- **Trecho do texto**:
--------------------------------------------------

Coordenadoria de Comunicação do Gabinete do Reitor - UFRJ www.olharvirtual.ufrj.br

Edição 234      16 de dezembro de 2008


No Foco

UFRJ desenvolve estudos sobre núcleos de atenção
às mulheres

 

Cinthia Pascueto – AgN/Praia Vermelha

foto no foco

A UFRJ, em parceria com a Secretaria Municipal de Saúde do Rio de Janeiro, realiza uma pesquisa pioneira sobre o atendimento a mulheres vítimas de violência sexual, apresentada no seminário “Diários no enfrentamento à violência sexual contra a mulher: um desafio para as políticas sociais”, no dia 8 de dezembro. A iniciativa parte do Núcleo de Saúde Reprodutiva e Trabalho Feminino da Escola de Serviço Social da UFRJ, orientado por Ludmila Cavalcanti, professora da Instituição, e visa melhorar as respostas dos serviços de saúde na prevenção da violência sexual contra a mulher.

A pesquisa denominada “Avaliação dos núcleos de atenção às mulheres em situação de violência sexual no município do Rio de Janeiro”, analisa a incorporação dos parâmetros da norma técnica do Ministério da Saúde pelos núcleos da Secretaria Municipal de Saúde nas maternidades municipais, considerando também as percepções dos profissionais de saúde, dos gestores das maternidades onde estão localizados os núcleos e das mulheres atendidas, contabilizando 120 entrevistas, segundo Ludmila. “Essa pesquisa, para o ano de 2009, deve ser ampliada para todo o estado do Rio de Janeiro”, revela.

--------------------------------------------------

- **Registros fornecidos**:
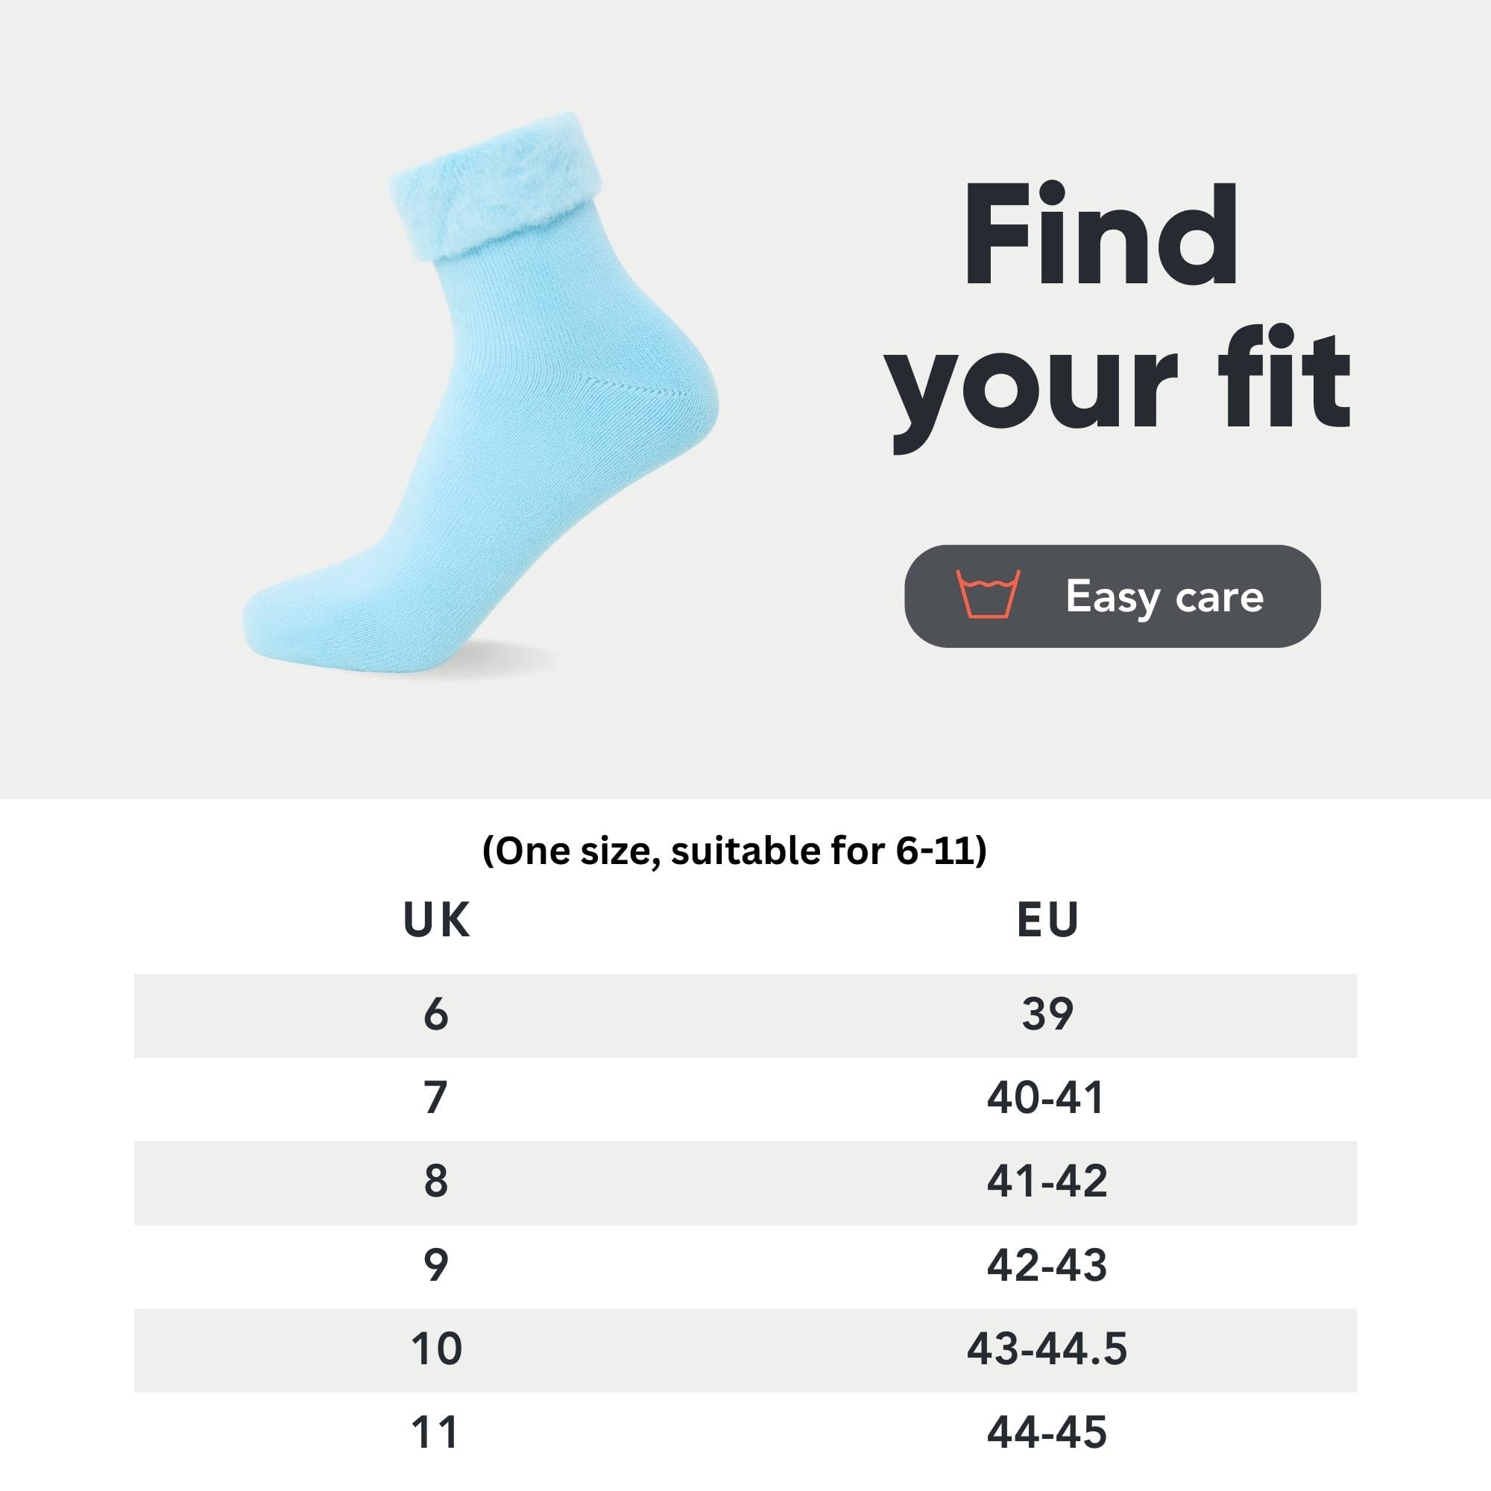Viewport: 1491px width, 1491px height.
Task: Click the EU 40-41 size cell
Action: coord(1046,1097)
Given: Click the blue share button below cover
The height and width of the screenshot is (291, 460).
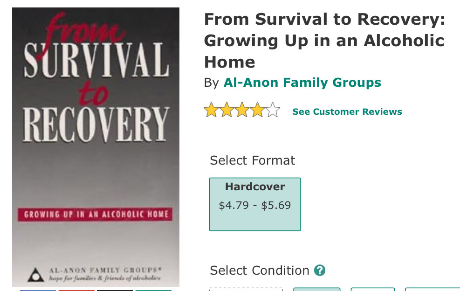Looking at the screenshot, I should pos(37,290).
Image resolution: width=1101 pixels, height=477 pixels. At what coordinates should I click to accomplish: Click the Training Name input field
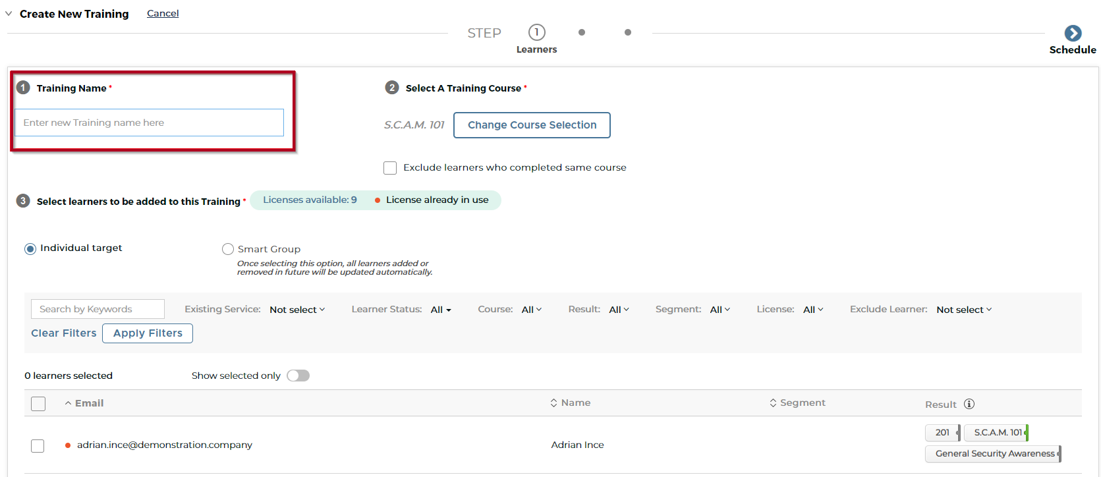(150, 123)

--------------------------------------------------

- **Trabalho solicitado**:
- A) Traduza para o inglês a seguinte frase da matéria sobre a pesquisa da UFRJ: "A iniciativa parte do Núcleo de Saúde Reprodutiva e Trabalho Feminino da Escola de Serviço Social da UFRJ, orientado por Ludmila Cavalcanti, professora da Instituição, e visa melhorar as respostas dos serviços de saúde na prevenção da violência sexual contra a mulher."
- B) Repita fielmente o trecho da matéria sobre a pesquisa da UFRJ que vai de "A UFRJ, em parceria" a "contra a mulher.".
- C) Segundo Ludmila, quantas entrevistas foram contabilizadas na pesquisa descrita na matéria sobre a pesquisa da UFRJ?

- **Resultados**:
- A) The initiative comes from the Center for Reproductive Health and Women's Work of the UFRJ School of Social Work, supervised by Ludmila Cavalcanti, a professor at the Institution, and aims to improve the responses of health services in preventing sexual violence against women.

- B)
A UFRJ, em parceria com a Secretaria Municipal de Saúde do Rio de Janeiro, realiza uma pesquisa pioneira sobre o atendimento a mulheres vítimas de violência sexual, apresentada no seminário “Diários no enfrentamento à violência sexual contra a mulher: um desafio para as políticas sociais”, no dia 8 de dezembro. A iniciativa parte do Núcleo de Saúde Reprodutiva e Trabalho Feminino da Escola de Serviço Social da UFRJ, orientado por Ludmila Cavalcanti, professora da Instituição, e visa melhorar as respostas dos serviços de saúde na prevenção da violência sexual contra a mulher.

- C) 120 entrevistas.